5を弾いた後、手そのものをジャンプさせ、551と弾きます。
(512と弾くことも可能ですが、 次の手の形を考慮すると、551の方が良いかと思います。)

ジャンプの方法

ジャンプは、肘の関節を左から右に曲げることによって行います。

肘の関節は誰でもとても素早く動きますので、練習すれば必ずできます。(誰でも「バイバイ」ができるのと同じです!)
余計なところに(例えば前腕や上腕など)力が入らないようにすると楽になります。
こちらも『絶対に外さない』ゆっくりのスピードでジャンプの感覚をなじませていきましょう。

右手でミを取ればジャンプ無しも可

この部分は右手でミを取れば、ジャンプ無しにすることもできます。(とてもカンタンになります!)

ただ、ジャンプの練習をすることは、後々ピアノを続けてゆく上ではプラスになりますので、是非挑戦してみてください。

3. 中盤(B~)

1. 連続和音の練習方法

和音が細かく変わる、難しい部分です。

1~3の順番で練習するとカンタンに弾けるようになります。

1. 片手練習(横の練習)

手の形を確認しながら、ゆっくり・確実に行います。

2. 両手の最小単位の練習(縦の練習)

両手の最小単位の練習は、片手練習と比較しても大変重要です。
ピアノ初心者の場合、片手ずつで完璧に弾ける状態になっても、いきなり両手で完璧に弾くことは難しいです。
これは「片手の感覚」と「両手の感覚」が全く異なるので、頭が混乱してしまうからです。

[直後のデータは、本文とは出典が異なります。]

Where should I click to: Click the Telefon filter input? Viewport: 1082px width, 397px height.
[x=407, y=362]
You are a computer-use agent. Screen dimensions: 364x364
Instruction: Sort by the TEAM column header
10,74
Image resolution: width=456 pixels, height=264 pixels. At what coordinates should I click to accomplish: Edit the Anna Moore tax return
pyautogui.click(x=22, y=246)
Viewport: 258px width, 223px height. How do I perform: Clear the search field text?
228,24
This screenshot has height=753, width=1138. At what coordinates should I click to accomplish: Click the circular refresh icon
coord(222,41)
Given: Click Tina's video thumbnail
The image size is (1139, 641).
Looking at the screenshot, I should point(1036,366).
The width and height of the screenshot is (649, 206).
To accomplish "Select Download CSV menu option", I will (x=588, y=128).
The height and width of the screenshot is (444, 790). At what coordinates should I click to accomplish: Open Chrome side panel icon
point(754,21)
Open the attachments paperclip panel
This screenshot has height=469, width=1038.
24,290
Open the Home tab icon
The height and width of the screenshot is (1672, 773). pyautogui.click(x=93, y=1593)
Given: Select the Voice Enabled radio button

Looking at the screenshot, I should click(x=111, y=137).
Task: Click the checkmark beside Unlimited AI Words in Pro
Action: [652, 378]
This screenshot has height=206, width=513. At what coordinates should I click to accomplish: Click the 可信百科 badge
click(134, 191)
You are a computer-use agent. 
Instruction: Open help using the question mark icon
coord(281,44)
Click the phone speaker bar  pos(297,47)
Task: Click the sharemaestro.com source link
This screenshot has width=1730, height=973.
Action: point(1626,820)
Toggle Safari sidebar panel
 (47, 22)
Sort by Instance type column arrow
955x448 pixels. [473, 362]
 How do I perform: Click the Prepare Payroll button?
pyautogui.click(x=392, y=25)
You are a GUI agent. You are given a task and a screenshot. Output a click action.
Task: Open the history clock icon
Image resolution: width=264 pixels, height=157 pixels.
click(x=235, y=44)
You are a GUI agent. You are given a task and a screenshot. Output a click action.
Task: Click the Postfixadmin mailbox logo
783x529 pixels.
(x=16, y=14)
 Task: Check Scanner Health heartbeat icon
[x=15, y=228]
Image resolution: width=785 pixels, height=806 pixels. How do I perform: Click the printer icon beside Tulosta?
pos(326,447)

この練習で「両手の感覚」を丁寧になじませていきましょう。

2. メロディーと伴奏の練習方法

前打音(小さい音符)についてですが、ベートーヴェンの時代の曲は「装飾音の最初の音」を「拍の頭」に合わせるのが基本です。

MEMO

ただ、これはピアノ初心者にとっては結構難しいです。その場合、まずは装飾音を前に出しても良いです。

1. 片手練習

片手だけで練習する場合、弾いている音を歌いながら弾くと、とても弾きやすくなります。
(例えば左手を練習しながら「ファラドラドラ」と歌う。)
歌うと「意識」「声」「指」がくっきりつながって分かりやすく感じるはずです!

2. 左手のmfのスタッカート練習【やらなくてもOK】

左手が難しすぎて片手練習もできない場合、ここで基礎筋力のアップが必要です。
1日5回で大丈夫ですし、スタッカートが簡単に感じられたら、もうしなくて大丈夫です。

MEMO

(少なくともピアノの先生から見ると)一週間で効果を確認できます。是非チャレンジしてください!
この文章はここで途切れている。